Before me was the biggest on-street parking conundrum ever. The red curbside spanning the 60 feet from the meter to Van Ness Ave and running along the north side of the Great Western Savings bank clearly delimited. Yet in addition, the spot was governed by four separate postings: the meter’s hours & days of enforcement plus - of course - the time remaining on the meter itself, a red street cleaning ordinance, a green residential parking ordinance, and most perplexing of all a meticulous red & black tow-away schedule. The inter-dependencies and aggregate of the regulations of which a single violation meant either a could-have-been-a-dinner-for-two citation or a could-have-been-a-new-camera trip to the impound lot was most confounding.

I spent a few minutes deciphering the on-street parking code and computed my A-permitted car met all the criteria for just enough time to complete my errand. So I plucked a few quarters in the meter which offered a 2-hour parking time limit, 9 AM to 6 PM, Monday through Saturday, and went on with my chore. As I returned to leave, I decided to roll my car back and snap a few shots to collect evidence of the scene. With a little vertical skewing and some gamma correction of a scanned image of the tow-away schedule, the masterpiece of the signage quartet, the schedule details can be read into a more legible table.


Still baffled to this day I used Google street view to quickly revisit the entrapment site. While the Great Western Savings building (a 1913 building designed by M.J.Lyon Company for a distributor of Buick and National Cars) has been restored to its original function as a Ford car dealership a parking meter still remains but the street cleaning sign, residential parking sign, and tow-away sign have been replaced with a single schedule whose details cannot be made out.

With a recharged curiosity, surely I will make a point during my next trip to San Francisco to digitally shoot the new sign and update this post.

Update:

Despite my frequent travels to San Francisco it was not until 2nd quarter 2013 (4 and a half years after the original post) that a window of time in my overbooked meeting schedules allowed me to revisit the site in question.  Indeed, as evidenced in the photograph below, the plethora of signage has been replaced with a single sign post along with a parking meter and the painted curb.  Gone are the excruciating detailed sign post, the permit parking sign, and the street cleaning sign which are all forever archived in the original post.



Even better the new signage (close-up image below), which is updated annually with an adhesive replacement sticker, only requires checking your calendar against the 10 (ten) restricted parking dates listed.
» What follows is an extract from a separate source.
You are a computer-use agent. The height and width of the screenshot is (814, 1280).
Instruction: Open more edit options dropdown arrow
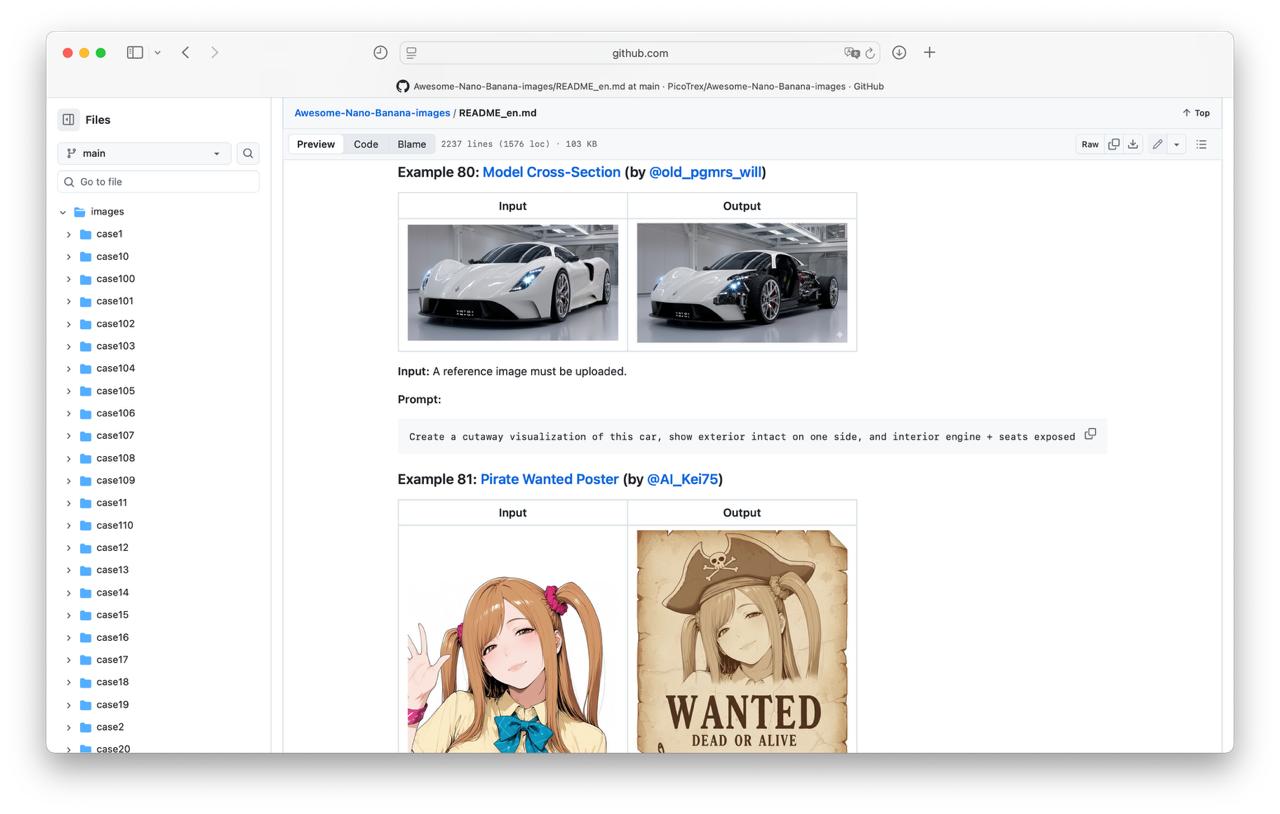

The previous signage listed a whopping 68 (sixty-eight) regulated dates – almost 20% of the year!  That’s a 1 in 5 chance that the day you had parked there was restricted – and that is not including the permit parking restriction, the time meter, the street cleaning restriction, or the red curb.




When all combined the likelihood of being able to previously park there, legally of course and without getting a ticket, starts to approximate the chance of winning the lottery – which of course is what it truly feels like every time you do find legal street parking in San Francisco.